From 1844, the first show of the South Australian Agricultural and Horticultural Society (now the Royal Adelaide Show held at Wayville) was held here. The first Exhibition Building in Adelaide was built in 1859.

In 1887 a much larger Exhibition Building was built for the Adelaide Jubilee International Exhibition to celebrate Queen Victoria’s Jubilee in 1887. Modelled on London’s Great Exhibition of 1851, the Jubilee Exhibition was held in the building erected on North Terrace, where the University of Adelaide’s Law School Plaza now stands. Frome Road Park / Nellie Raminyemmerin now forms a western entrance to the Adelaide Botanic Garden.

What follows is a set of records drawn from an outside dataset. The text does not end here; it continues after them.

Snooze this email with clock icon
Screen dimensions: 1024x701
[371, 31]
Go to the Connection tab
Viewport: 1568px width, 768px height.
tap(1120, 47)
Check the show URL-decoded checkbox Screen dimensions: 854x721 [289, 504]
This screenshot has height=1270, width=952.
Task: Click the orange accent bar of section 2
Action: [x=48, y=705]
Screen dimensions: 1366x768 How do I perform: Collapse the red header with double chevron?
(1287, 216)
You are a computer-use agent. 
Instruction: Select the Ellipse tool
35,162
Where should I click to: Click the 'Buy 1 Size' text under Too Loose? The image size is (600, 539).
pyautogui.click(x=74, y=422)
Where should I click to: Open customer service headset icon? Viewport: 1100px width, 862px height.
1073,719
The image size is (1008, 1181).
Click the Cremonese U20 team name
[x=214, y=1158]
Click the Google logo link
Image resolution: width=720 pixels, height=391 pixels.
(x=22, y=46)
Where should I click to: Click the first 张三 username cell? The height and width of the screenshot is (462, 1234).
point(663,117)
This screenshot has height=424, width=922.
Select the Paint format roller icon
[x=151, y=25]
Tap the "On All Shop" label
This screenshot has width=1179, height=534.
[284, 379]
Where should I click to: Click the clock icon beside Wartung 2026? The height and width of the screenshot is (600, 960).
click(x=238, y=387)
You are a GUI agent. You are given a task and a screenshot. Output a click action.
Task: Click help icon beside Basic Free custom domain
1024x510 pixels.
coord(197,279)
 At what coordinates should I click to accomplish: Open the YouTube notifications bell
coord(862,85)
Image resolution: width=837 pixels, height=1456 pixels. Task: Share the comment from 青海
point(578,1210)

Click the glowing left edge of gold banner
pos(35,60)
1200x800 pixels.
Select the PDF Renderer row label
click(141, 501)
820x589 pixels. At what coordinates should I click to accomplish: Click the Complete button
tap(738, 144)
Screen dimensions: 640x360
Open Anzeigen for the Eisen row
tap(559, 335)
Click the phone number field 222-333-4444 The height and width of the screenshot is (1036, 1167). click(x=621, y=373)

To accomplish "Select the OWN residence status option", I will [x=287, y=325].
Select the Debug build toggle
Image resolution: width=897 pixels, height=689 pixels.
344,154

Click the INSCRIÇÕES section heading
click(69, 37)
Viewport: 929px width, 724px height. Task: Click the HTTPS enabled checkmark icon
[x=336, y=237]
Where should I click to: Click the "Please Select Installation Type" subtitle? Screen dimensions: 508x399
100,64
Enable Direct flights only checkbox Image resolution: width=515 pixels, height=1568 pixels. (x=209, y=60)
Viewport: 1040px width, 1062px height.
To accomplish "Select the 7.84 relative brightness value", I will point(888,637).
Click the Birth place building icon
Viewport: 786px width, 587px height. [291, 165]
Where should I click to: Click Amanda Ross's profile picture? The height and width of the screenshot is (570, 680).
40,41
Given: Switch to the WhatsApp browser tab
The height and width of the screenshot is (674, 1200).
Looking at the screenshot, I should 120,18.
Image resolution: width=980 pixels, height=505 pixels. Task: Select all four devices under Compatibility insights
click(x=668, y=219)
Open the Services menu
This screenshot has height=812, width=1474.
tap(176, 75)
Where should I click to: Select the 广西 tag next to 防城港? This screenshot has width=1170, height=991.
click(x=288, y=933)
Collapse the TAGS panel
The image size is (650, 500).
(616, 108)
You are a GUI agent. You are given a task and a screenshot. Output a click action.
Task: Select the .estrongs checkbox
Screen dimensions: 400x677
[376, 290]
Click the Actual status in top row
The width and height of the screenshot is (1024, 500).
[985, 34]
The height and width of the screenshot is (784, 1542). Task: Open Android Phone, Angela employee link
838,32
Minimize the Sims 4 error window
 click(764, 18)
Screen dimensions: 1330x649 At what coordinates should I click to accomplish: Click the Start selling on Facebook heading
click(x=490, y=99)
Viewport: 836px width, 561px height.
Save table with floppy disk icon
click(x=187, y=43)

City of Adelaide acknowledges the traditional Country of the Kaurna people of the Adelaide Plains and pays respect to Elders past and present. We recognise and respect their cultural heritage, beliefs and relationship with the land. We acknowledge that they are of continuing importance to the Kaurna people living today. We also extend that respect to other Aboriginal Language Groups and other First Nations.